Reproduce every line of the records below word for word, leaving out the pictures.

• • • • • • •

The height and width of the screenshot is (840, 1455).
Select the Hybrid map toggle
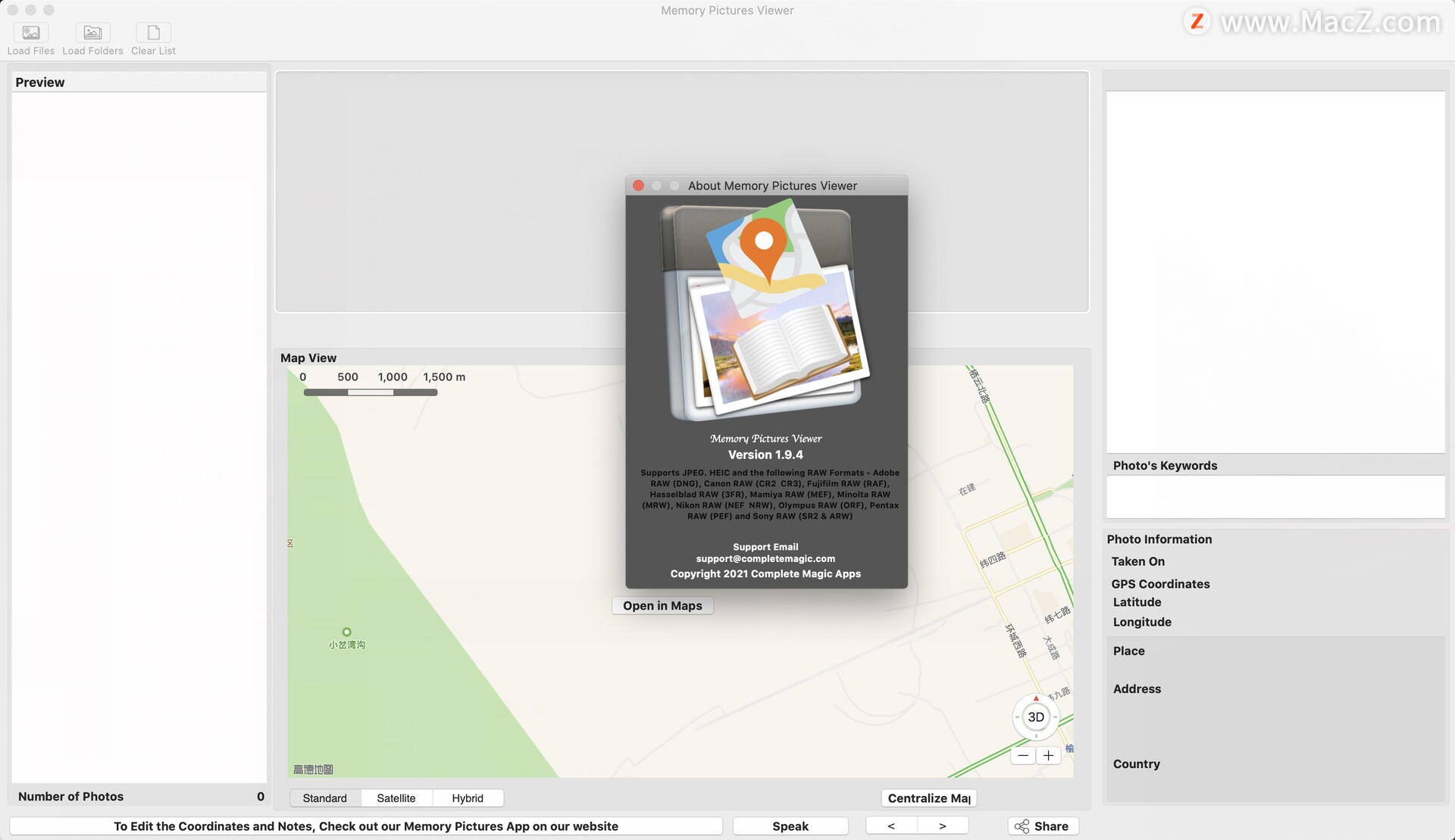click(x=467, y=797)
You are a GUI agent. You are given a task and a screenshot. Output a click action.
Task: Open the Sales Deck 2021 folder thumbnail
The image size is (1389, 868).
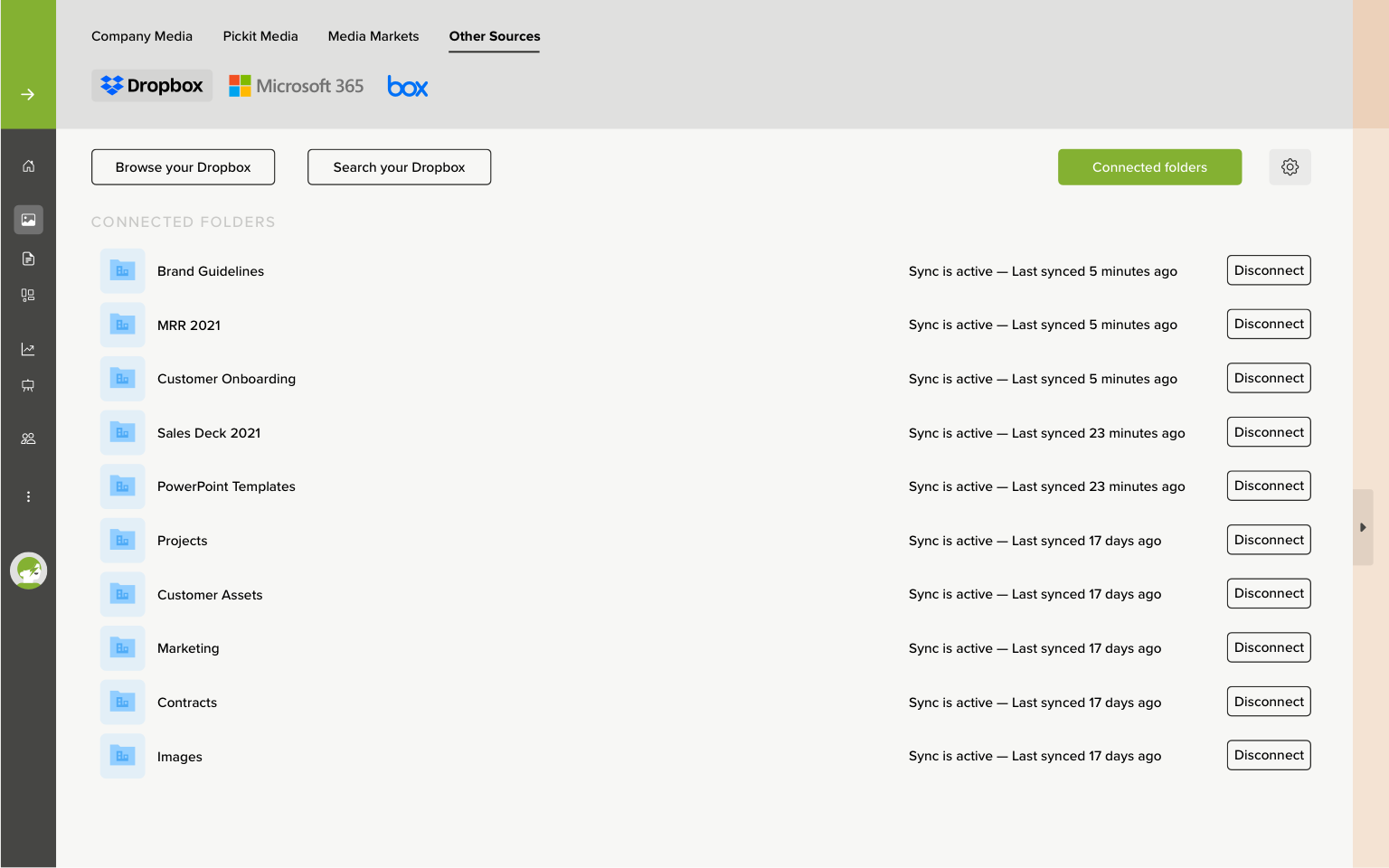click(122, 433)
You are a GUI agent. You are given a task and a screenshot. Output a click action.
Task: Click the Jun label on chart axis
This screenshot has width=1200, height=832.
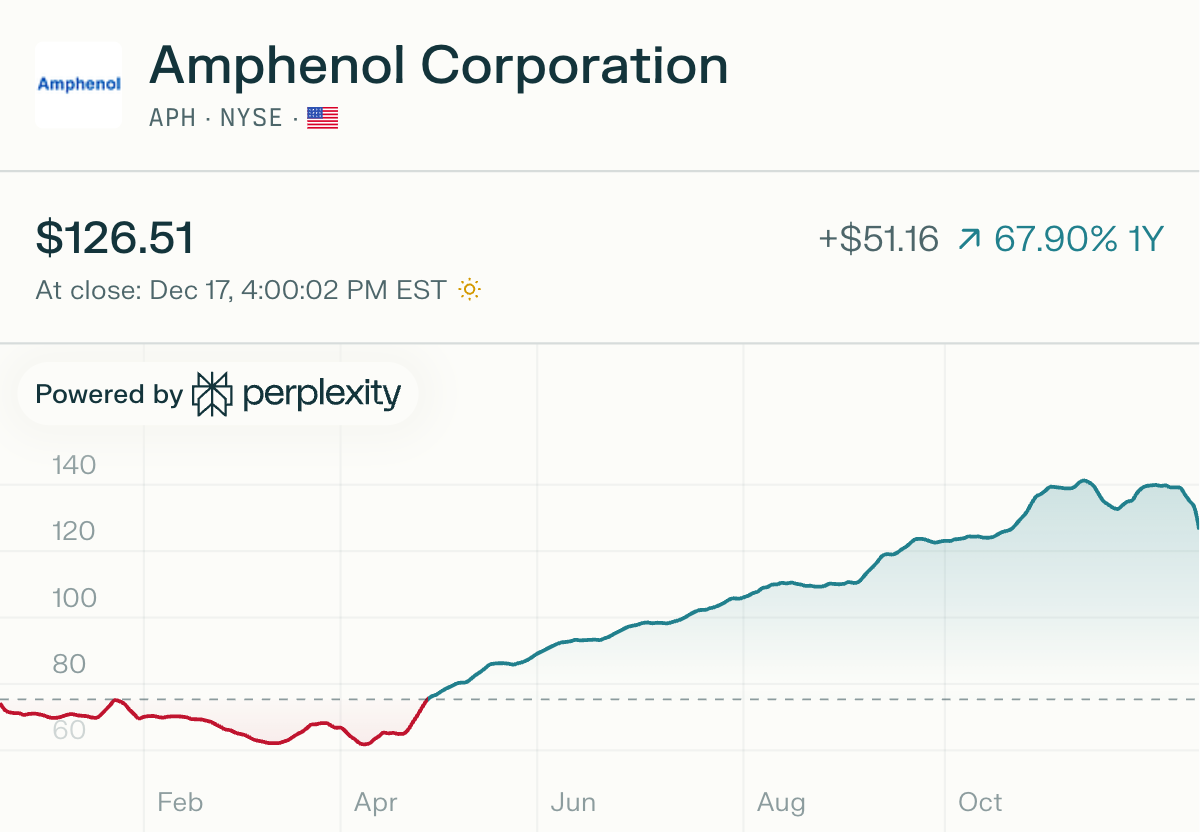coord(573,802)
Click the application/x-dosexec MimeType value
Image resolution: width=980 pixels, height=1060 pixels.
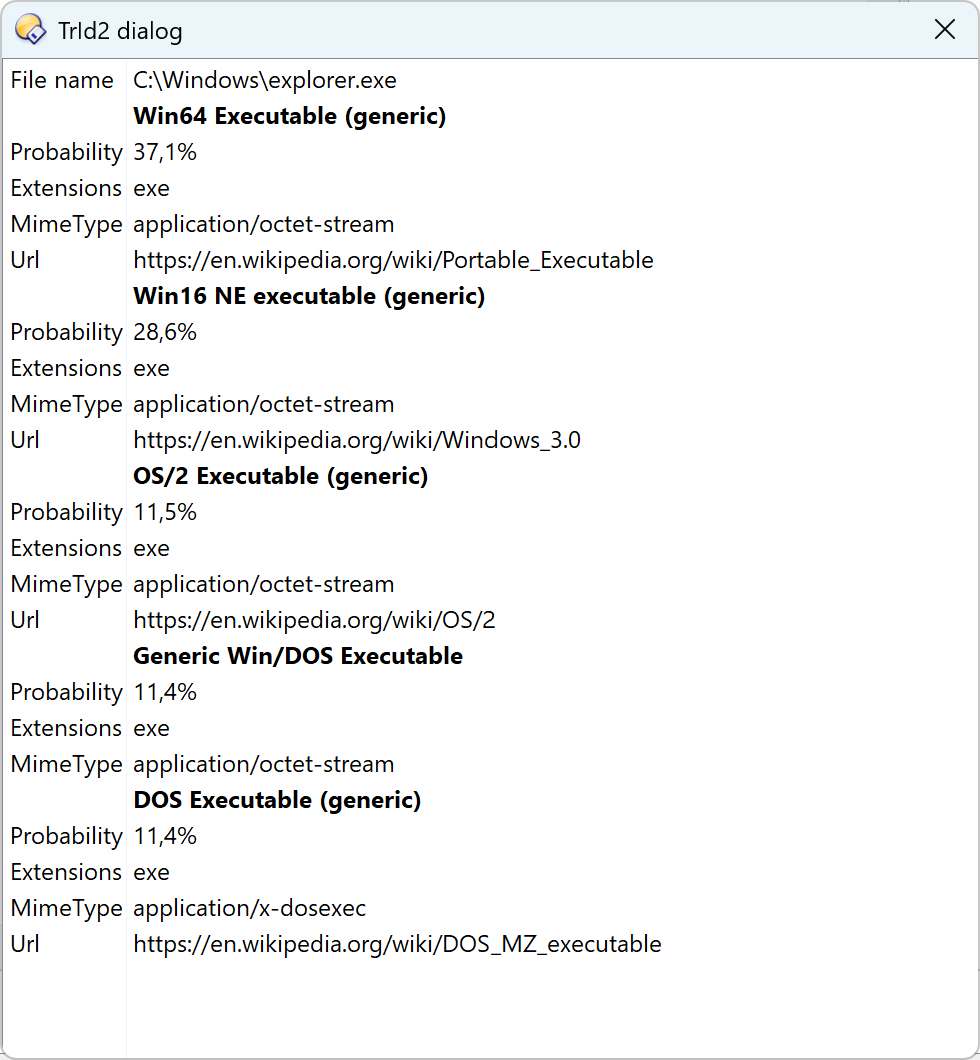(x=249, y=908)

• • • • • • •

Worked answer:
The height and width of the screenshot is (840, 1455).
Select the Hybrid map toggle
click(x=467, y=797)
You are a GUI agent. You are given a task and a screenshot. Output a click action.
Task: Open the Sales Deck 2021 folder thumbnail
The image size is (1389, 868).
click(122, 433)
You are a GUI agent. You are given a task and a screenshot. Output a click action.
Task: Click the Jun label on chart axis
This screenshot has width=1200, height=832.
coord(573,802)
Click the application/x-dosexec MimeType value
Image resolution: width=980 pixels, height=1060 pixels.
(x=249, y=908)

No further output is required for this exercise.